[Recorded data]
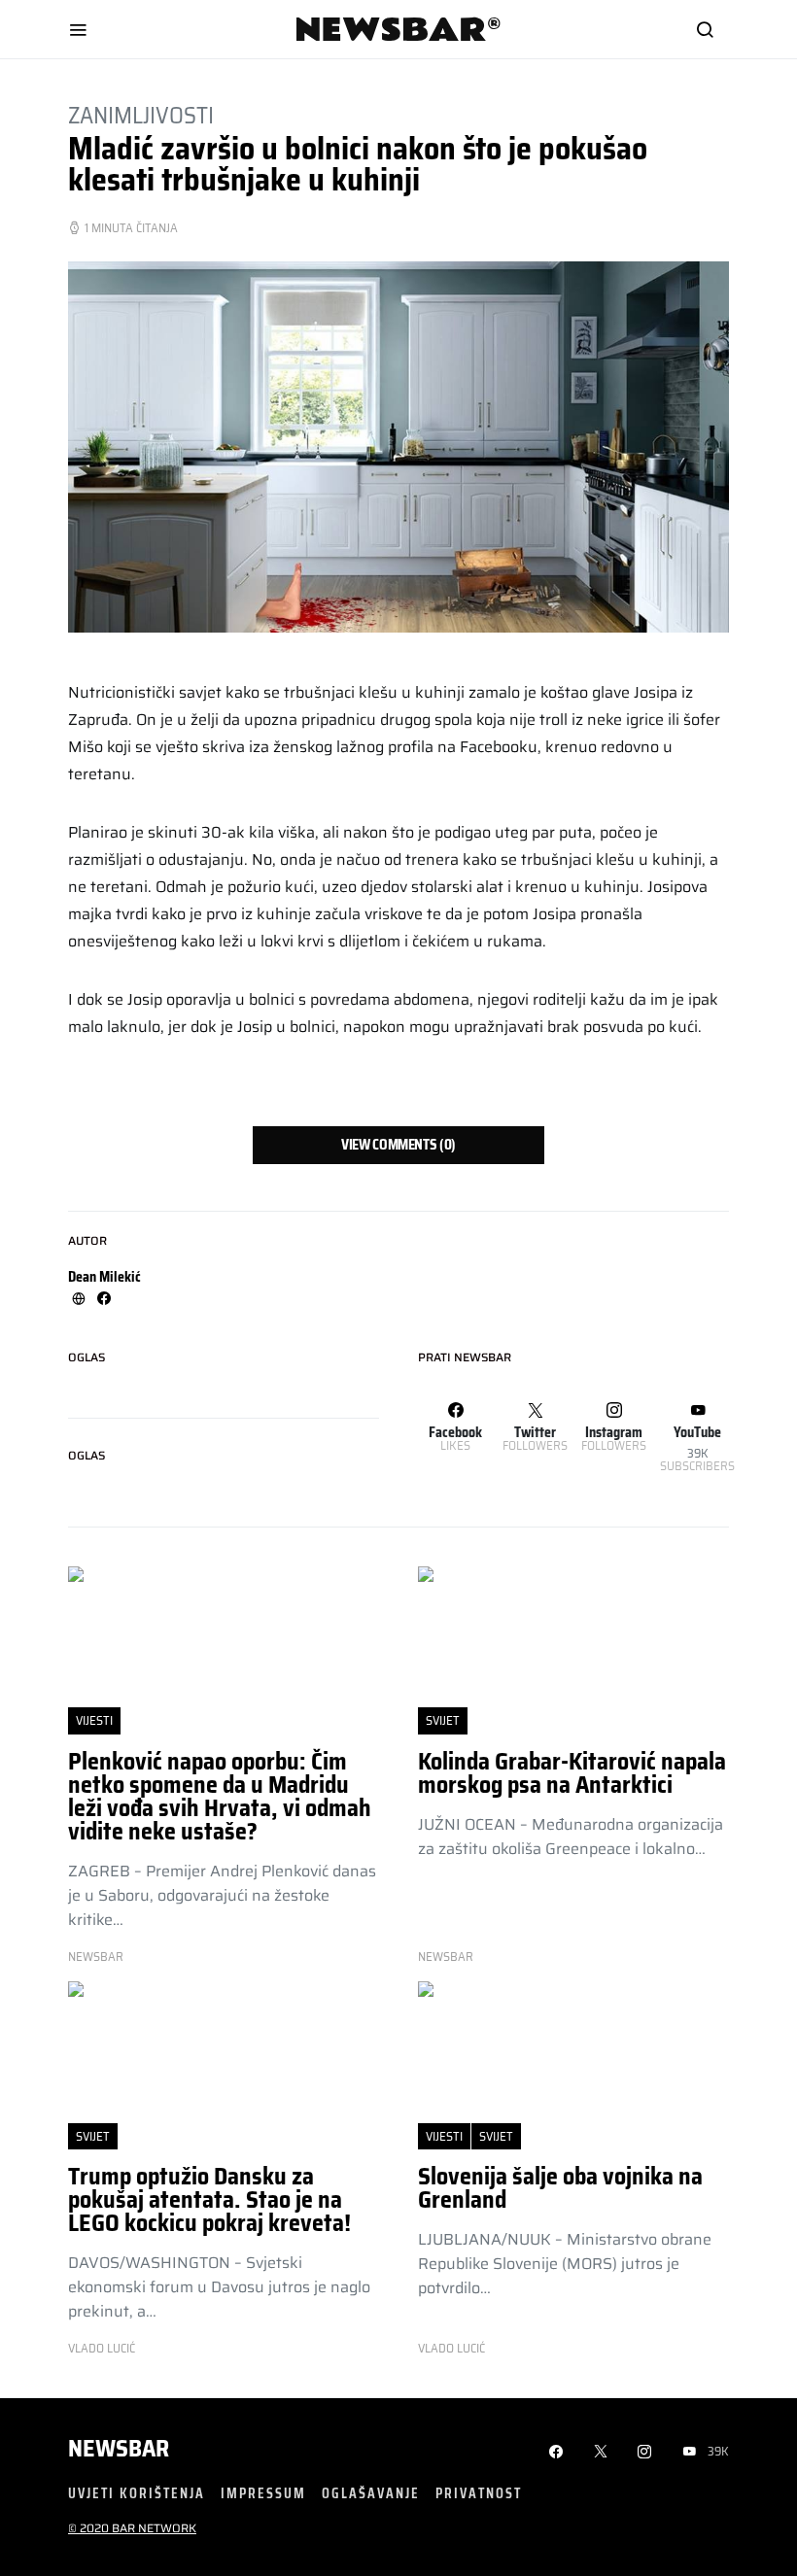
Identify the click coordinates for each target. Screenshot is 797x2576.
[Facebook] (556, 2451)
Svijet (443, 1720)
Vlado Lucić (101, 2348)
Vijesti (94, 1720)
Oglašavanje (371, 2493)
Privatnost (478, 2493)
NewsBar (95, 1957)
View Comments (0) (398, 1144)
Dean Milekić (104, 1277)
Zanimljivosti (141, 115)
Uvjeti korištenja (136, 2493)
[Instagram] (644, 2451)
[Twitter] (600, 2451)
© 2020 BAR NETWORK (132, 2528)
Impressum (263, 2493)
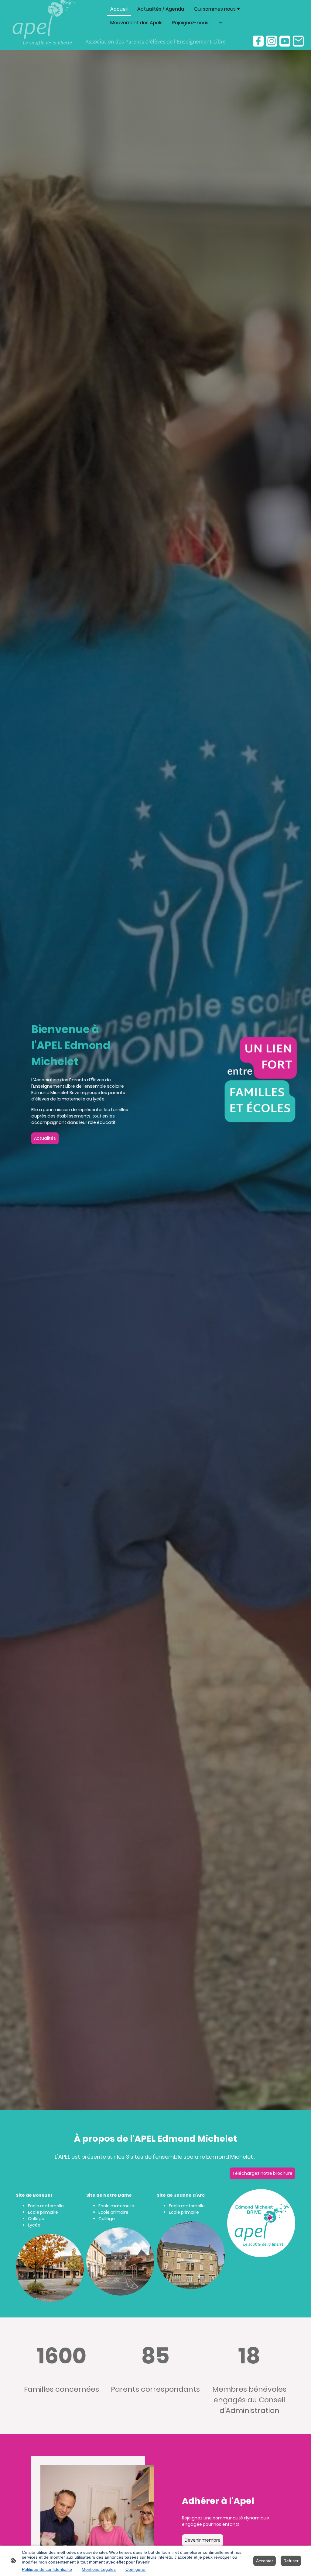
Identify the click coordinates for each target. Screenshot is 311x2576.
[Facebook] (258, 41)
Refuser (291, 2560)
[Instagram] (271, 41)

:: To do ::
Please count the lines in the data that include the word "coordinates" and report the number by itself.

:: Completed task ::
2